§ **Provided passage**:
Recent progress to reform the criminal justice system

Policymakers have begun to take steps to reverse the policies that led to mass incarceration and establish new policies that help people who have been incarcerated fully re-enter their communities. Much of the work on criminal justice reform, such as sentencing and fair chance hiring reforms, has progressed on a bipartisan basis.25

At the federal level, members of Congress have introduced several pieces of bipartisan legislation to reform the criminal justice system. In 2015, for example, the Fair Chance to Compete for Jobs Act, or the Fair Chance Act, was introduced by Sens. Cory Booker (D-NJ), Ron Johnson (R-WI), and Tammy Baldwin (D-WI). The bill would prohibit the federal government and federal contractors from inquiring about an applicant’s criminal record until a conditional offer of employment is made.26 Although it was not brought up for a final vote in the 114th Congress,27 it has since been reintroduced in the 115th Congress and was unanimously passed out of committee.28

In 2015, former President Barack Obama announced a series of administrative actions aimed at dismantling barriers to education, affordable housing, health care, and employment for people with criminal records.29 Administrative actions included providing new grant funding to support re-entry education, issuing guidance clarifying how arrests may be used in determining whether an individual can reside in public and other U.S. Department of Housing and Urban Development (HUD) housing as well as establishing a National Clean State Clearinghouse that offers technical assistance on record-clearing to local legal services providers.30

States have been leading on the implementation of fair chance policies as well.31 Connecticut Gov. Dannel Malloy’s (D) Second Chance Society, a multi-pronged criminal justice reform initiative, has focused efforts on both reducing incarceration rates and helping people involved with the justice system reintegrate into their communities.32 Since 2015, the state has worked to eliminate mandatory minimum sentences for minor drug offenders, expedite the parole and pardon processes, and support job training initiatives.33 The state also opened a corrections unit for young adults to prepare them for successful re-entry.34 More recently, Gov. Malloy put forth a legislative package aimed at reforming the state’s bail system and making elements of the juvenile justice system—such as limits on incarceration periods and automatic records sealing—available to young adults ages 18 to 20.35

Similarly, Pennsylvania recently made progress to advance36 bipartisan clean slate legislation that would ensure automatic sealing of certain minor criminal records if the individual is not subsequently convicted of a felony or misdemeanor within a certain time period.37 And Pennsylvania Gov. Tom Wolf (D) recently announced that Philadelphia will ban the box on all noncivil service employment applications.38

While this progress is encouraging, there is still much more work to be done to ensure that individuals with criminal records have full access to the labor market and basic services.

§ **What this exercise asks**:
(1) In the passage on criminal justice reform, condense the paragraph that opens "In 2015, former President Barack Obama announced" into a short bulleted list that keeps its main facts.
(2) Translate this sentence from the passage on criminal justice reform into Spanish: "While this progress is encouraging, there is still much more work to be done to ensure that individuals with criminal records have full access to the labor market and basic services."
The records have nothing to do with the passage on criminal justice reform.

§ **Information shown**:
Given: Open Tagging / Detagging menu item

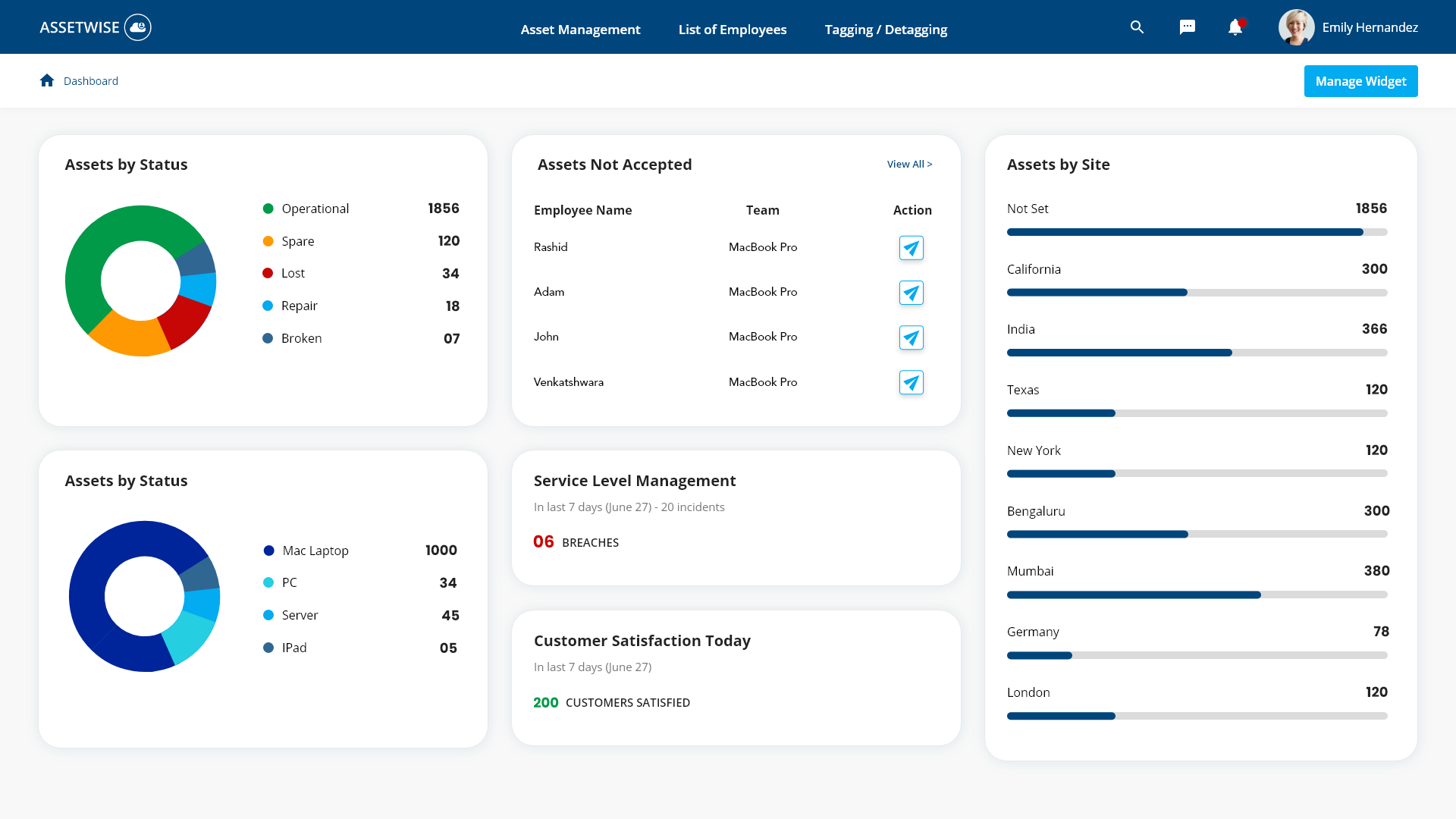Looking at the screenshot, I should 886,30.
==
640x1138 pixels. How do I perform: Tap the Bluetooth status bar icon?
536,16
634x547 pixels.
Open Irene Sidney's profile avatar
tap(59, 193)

§ **Solution list**:
(1)
- In 2015, former President Barack Obama announced administrative actions to remove barriers to education, affordable housing, health care, and employment for people with criminal records.
- New grant funding was provided to support re-entry education.
- Guidance was issued clarifying how arrests may be used to decide whether someone can live in public and other HUD housing.
- A national clearinghouse was established to offer technical assistance on record-clearing to local legal services providers.

(2) Si bien este progreso es alentador, aún queda mucho trabajo por hacer para garantizar que las personas con antecedentes penales tengan pleno acceso al mercado laboral y a los servicios básicos.